WORK TO BE COMPLETED:
Exactly the lines from the one containing "You are a computer-use" through the end of the data, and nothing more, should be retyped; pictures stay out.

Excerpts from a dataset
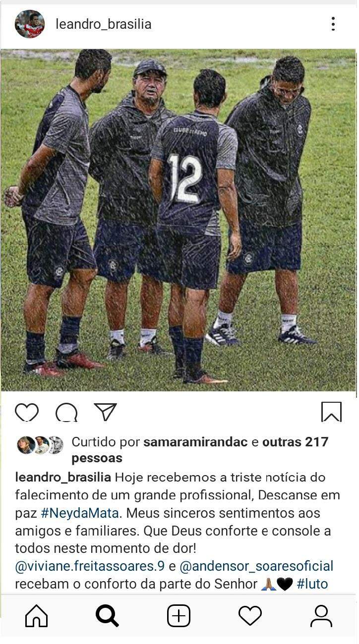Like the post with the heart icon

27,412
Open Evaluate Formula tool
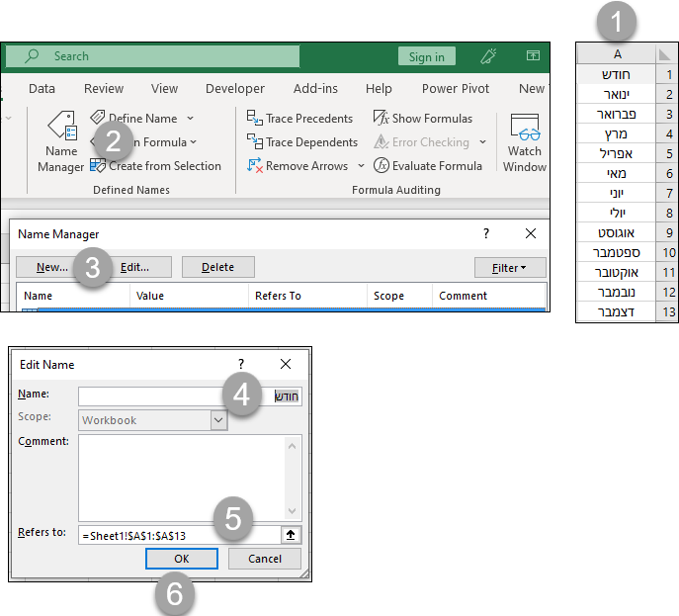 [427, 166]
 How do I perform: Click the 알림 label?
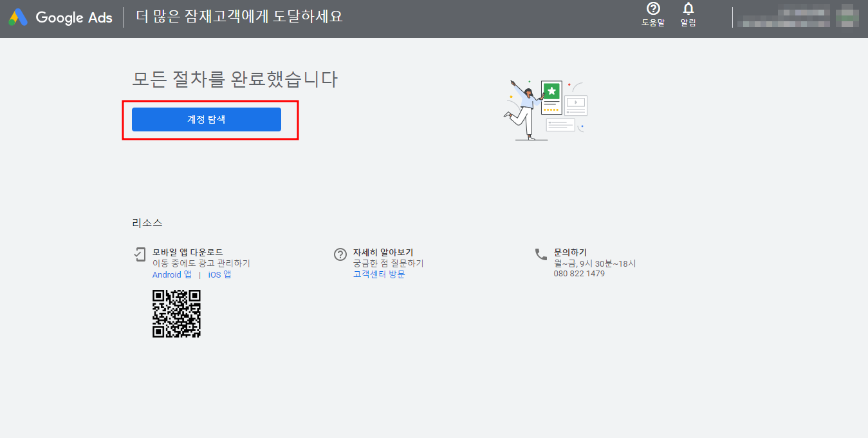point(687,23)
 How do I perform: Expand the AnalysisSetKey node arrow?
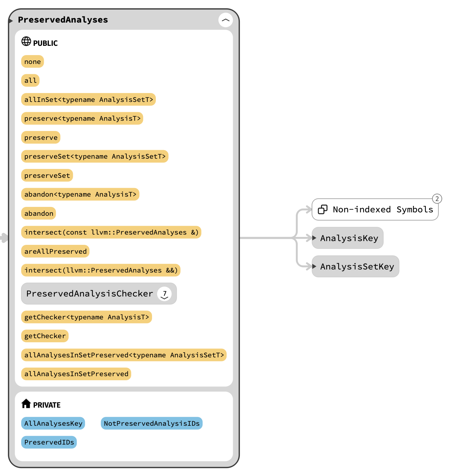point(314,266)
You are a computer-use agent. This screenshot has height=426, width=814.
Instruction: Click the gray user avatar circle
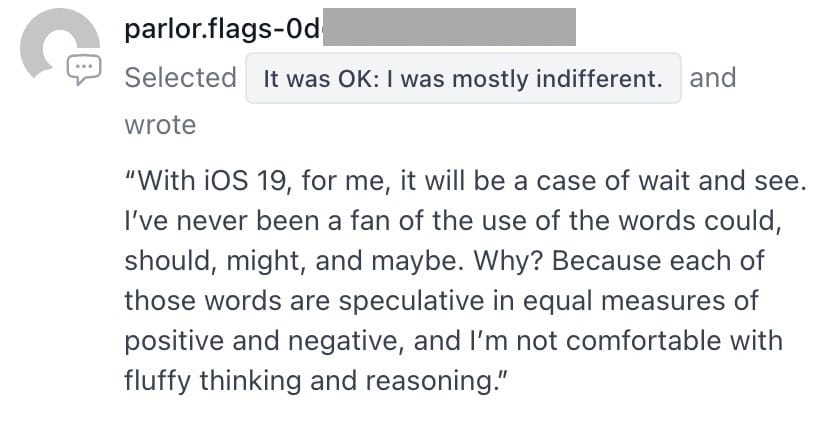(x=60, y=44)
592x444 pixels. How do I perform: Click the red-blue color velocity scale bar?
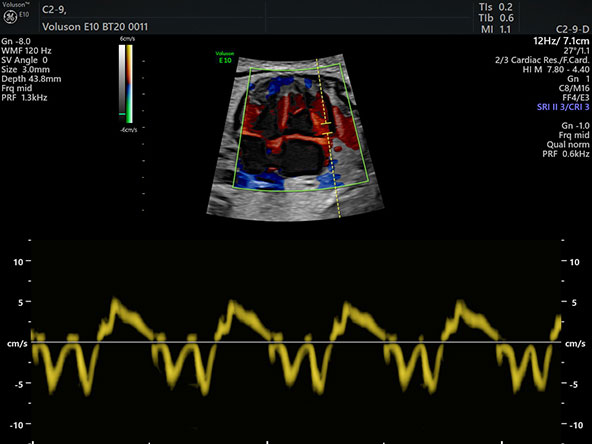pos(129,84)
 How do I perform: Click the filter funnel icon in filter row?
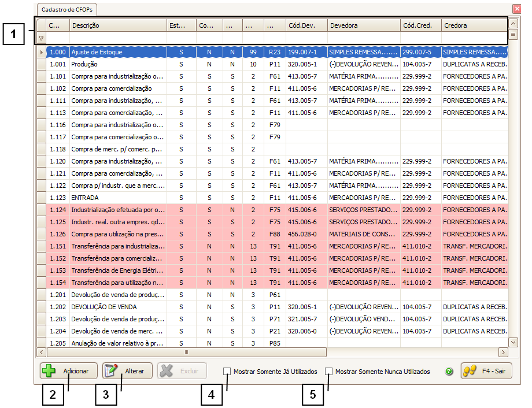[40, 38]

ANSWER AREA:
You are a computer-use agent. This screenshot has height=426, width=814.
Instruction: Click the gray user avatar circle
(x=60, y=44)
592x444 pixels. How do I perform: Click the red-blue color velocity scale bar?
pos(129,84)
 How do I perform: Click the filter funnel icon in filter row?
[40, 38]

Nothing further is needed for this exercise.